- Born: Kirstine Nicoline Søvang Fiil 23 August 1918 Hvidsten, Denmark
- Died: 25 August 1983 (aged 65) Hvidsten, Denmark
- Resting place: Gassum cemetery^{[citation needed]}
- Occupations: House wife, inn keeper
- Known for: Convicted member of the Danish resistance movement
- Spouses: Peder Bergenhammer Sørensen (married 1939-1944); First Lieutenant Olaf Møller (married 1946-1983);
- Children: Gudrun; Kirstine;
- Parents: Marius Fiil; Gudrun Fiil;
- Relatives: Niels Fiil (brother); Gerda Fiil (sister);
- Website: "Modstandsdatabasen" [Resistance Database]. Kirstine Fiil (in Danish). Copenhagen: Nationalmuseet. Retrieved 23 May 2015.

= Kirstine Fiil =

Danish resistance member

Kirstine Fiil (23 August 1918 – 25 August 1983) was a convicted member of the Danish resistance as part of the Hvidsten Group, whose husband, father and brother were executed by the German occupying power.

== Biography ==

===World War II===
After her parents had taken over an inn, she worked there and became part of the resistance group named after it. With the group she helped the British Special Operations Executive parachute weapons and supplies into Denmark for distribution to the resistance.

In March 1944 the Gestapo made an "incredible number of arrests" including in the region of Randers herself, her father the "nationally known folklore collector and keeper of Hvidsten inn Marius Fiil", her husband Peter Sørensen, her brother Niels Fiil and her 17-year-old sister Gerda, and Fiil's infant daughter was thus separated from both parents. The following month De frie Danske reported on her father again, that he along with other arrestees from Hvidsten had been transferred from Randers to Vestre Fængsel. In June 1944 a court martial gave Fiil a death sentence but then commuted it to life imprisonment. On 29 June 1944 her father, husband and brother and five other members of the Hvidsten group were executed in Ryvangen.

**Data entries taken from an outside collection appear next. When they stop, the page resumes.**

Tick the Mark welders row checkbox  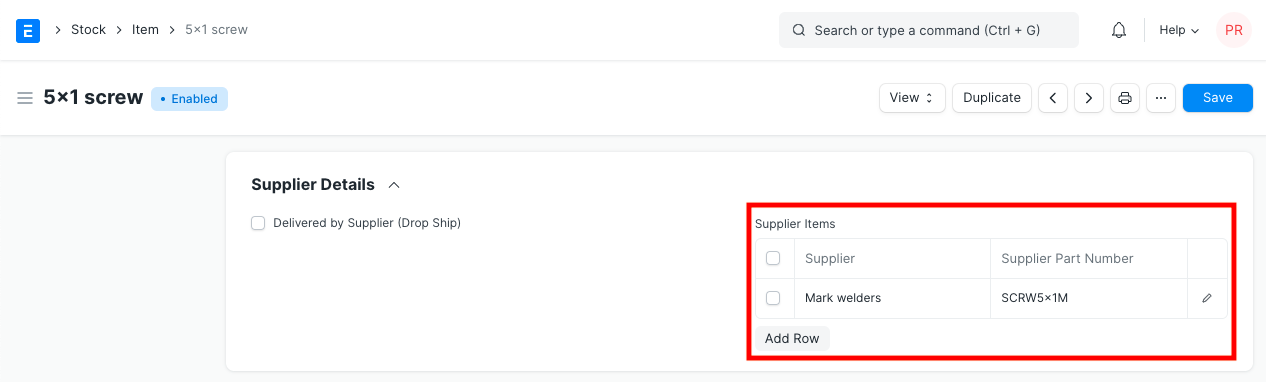click(773, 298)
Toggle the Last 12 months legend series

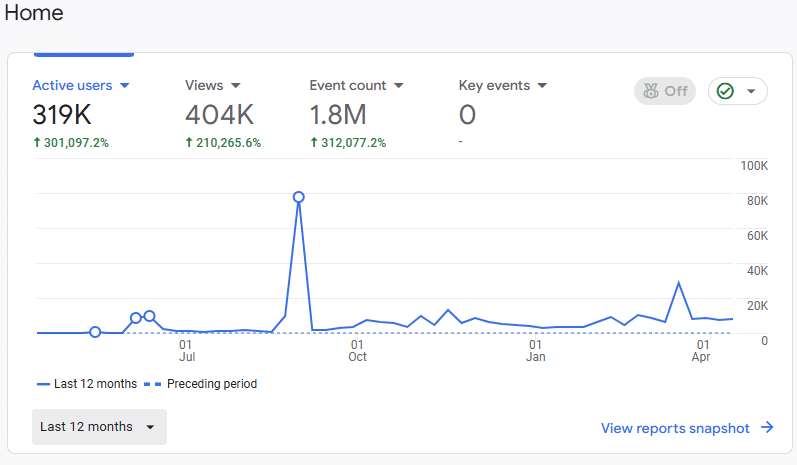pos(87,384)
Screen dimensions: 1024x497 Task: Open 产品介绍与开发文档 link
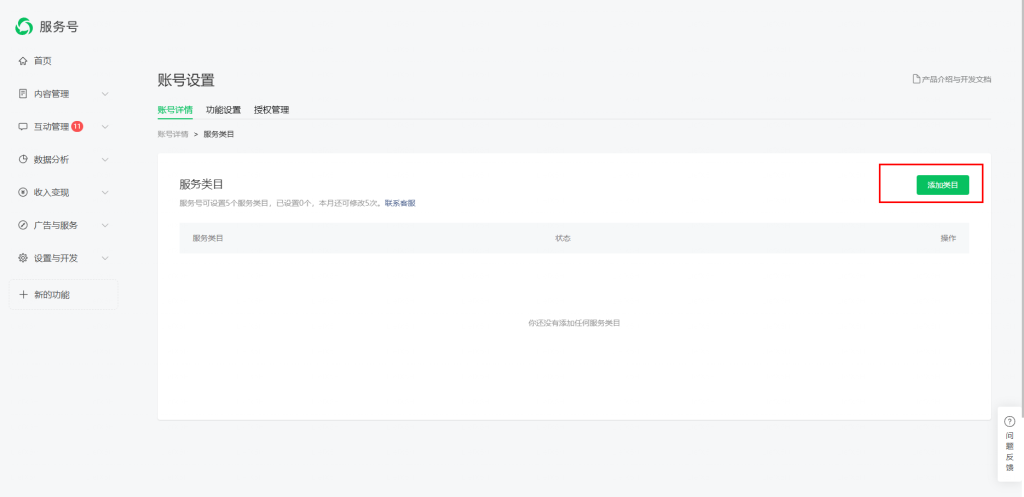tap(951, 79)
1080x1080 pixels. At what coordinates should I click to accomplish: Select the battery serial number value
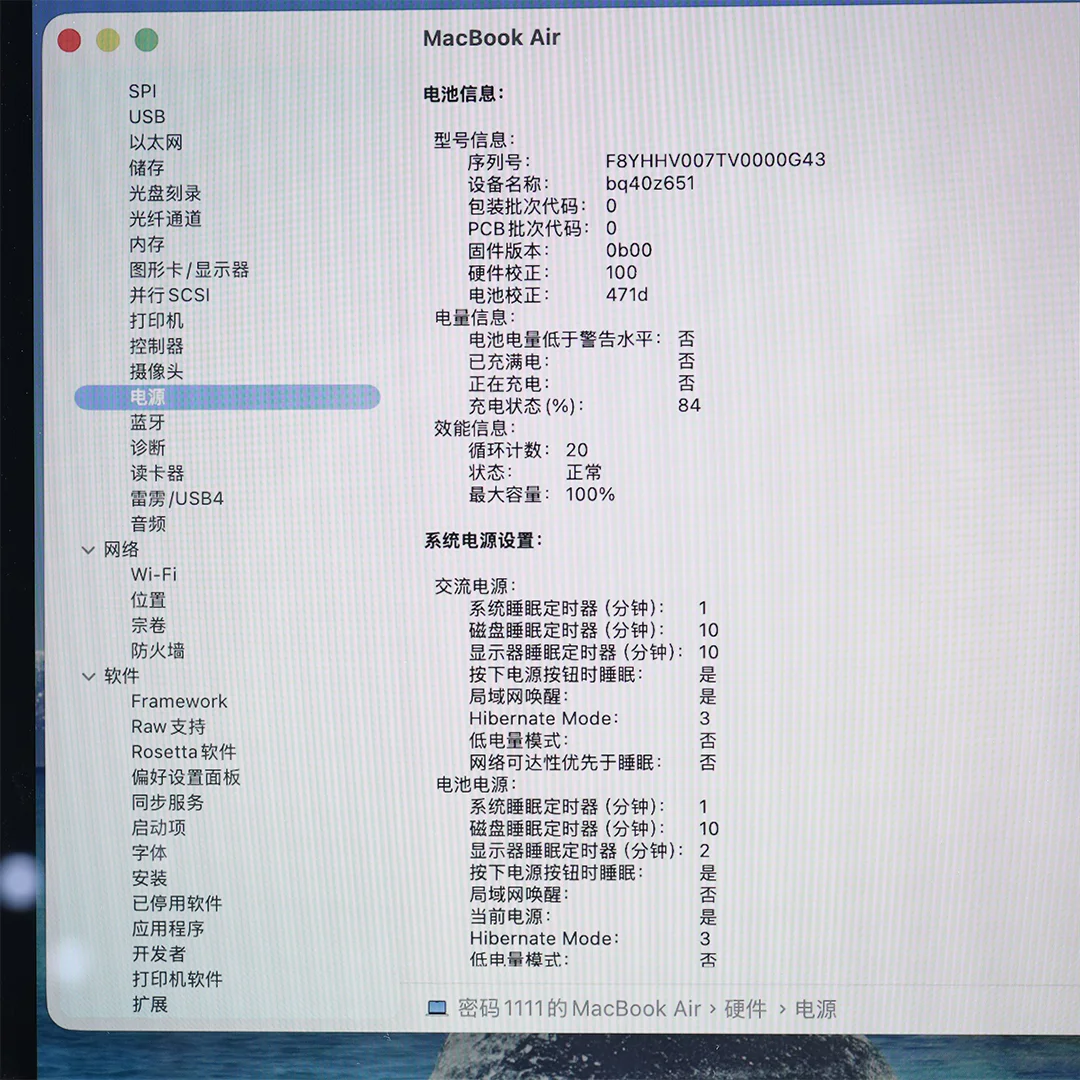[x=715, y=160]
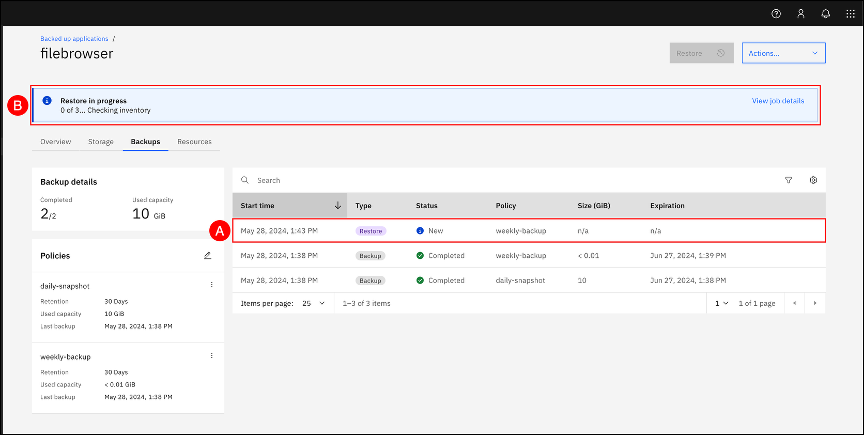Open the notifications bell icon

coord(825,13)

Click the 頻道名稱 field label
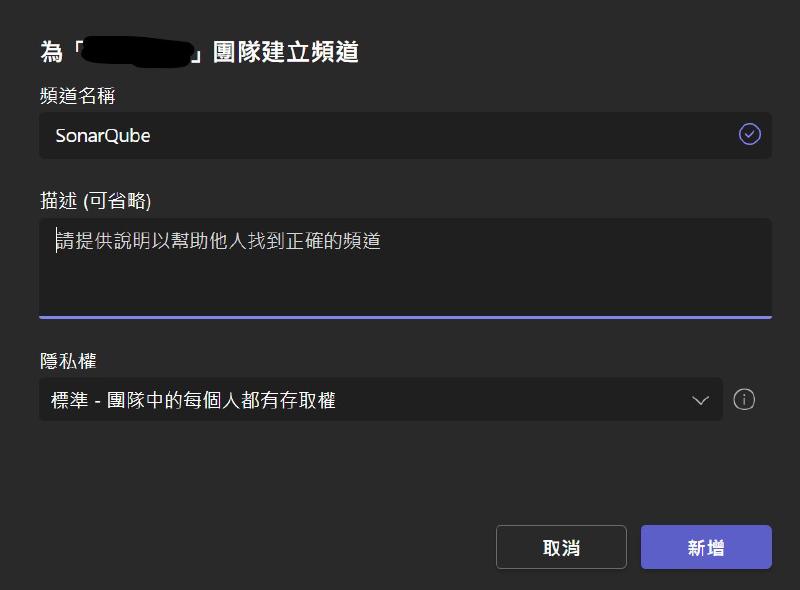tap(78, 96)
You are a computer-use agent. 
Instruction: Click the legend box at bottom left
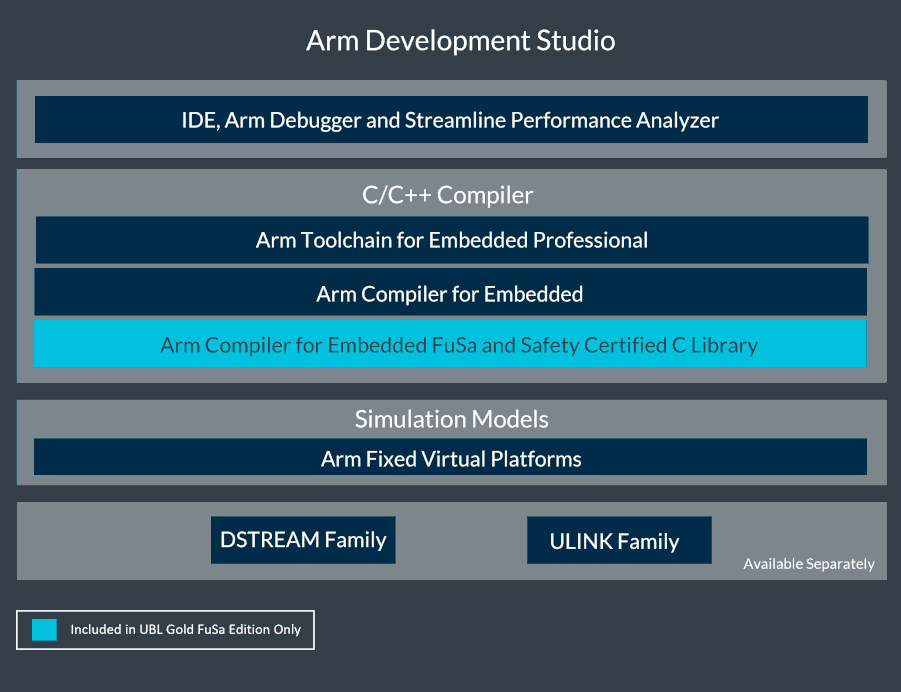165,630
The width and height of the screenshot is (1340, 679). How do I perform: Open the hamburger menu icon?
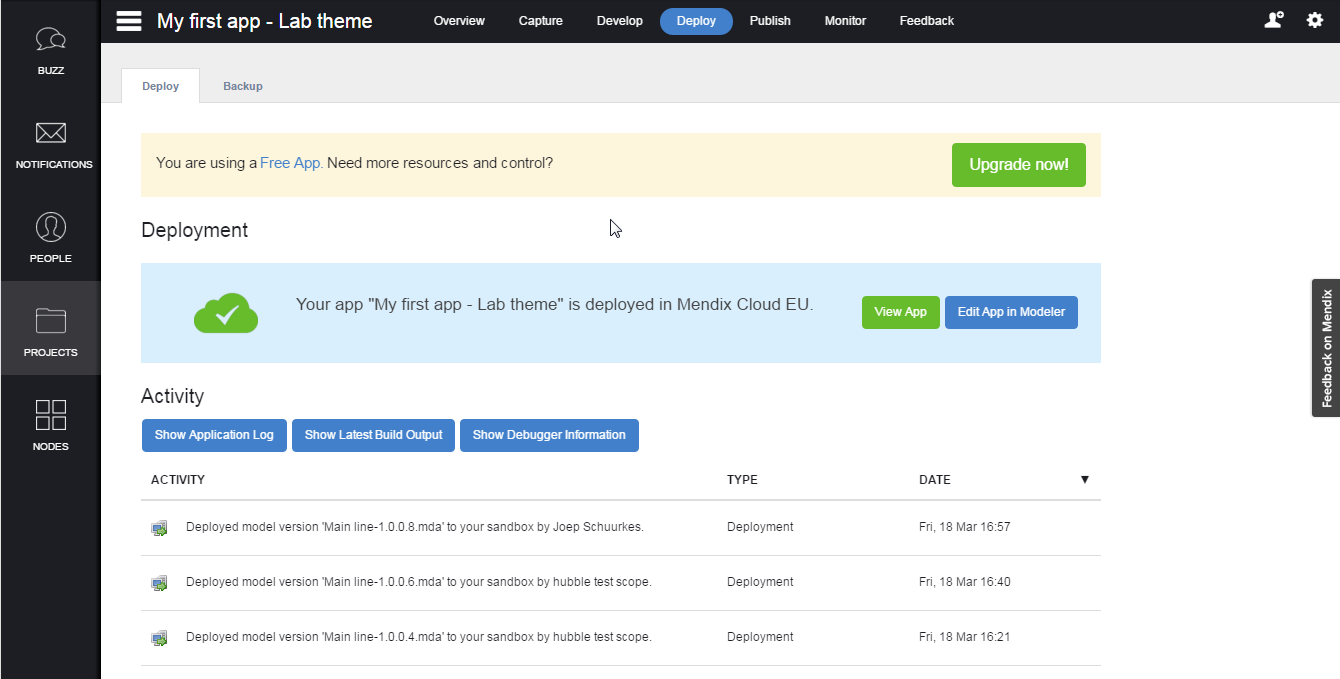pyautogui.click(x=129, y=21)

On 15 July 1944 De frie Danske reported on the executions, her life sentence and the two-year sentence of her sister Gerda and compared her father to Svend Gønge and Niels Ebbesen. Fiil and her sister were imprisoned separately in Germany, but for some time she was imprisoned there together with Monica Wichfeld. In April 1945 Fiil's mother succeed after several attempts to get a pardon for her and she was evacuated with the White Buses. Upon reaching the Danish border town Padborg she was set free and met by her mother and the sister Gerda, who had previously been pardoned. On 2 July 1945 the remains of her father and brother were found in Ryvangen and transferred to the Department of Forensic Medicine of the university of Copenhagen. The remains of her husband and the five other executed members of the group were found in the same area three days later. The following inquests showed that they had been executed with gunshot wounds to the chest. On 10 July 1945 her executed family members and the five other executed group members were cremated at Bispebjerg Cemetery.

In 1946 in Finderup on the day she turned 28 she married again, to divorced first lieutenant and concentration camp survivor Olaf Møller and she took up the work at Hvidsten Inn again. On 27 February 1949 she gave birth to a girl that died the same day, after the midwife baptized her Kirstine Fiil Møller. The newborn girl was buried Ash Wednesday in Gassum. Kirstine Fiil died in Hvidsten on 25 August 1983, survived by her husband by then a retired colonel.

==Portrayal in the media==
- In the 2012 Danish drama film Hvidsten Gruppen (This Life) Kirstine Fiil is portrayed by Marie Bach Hansen.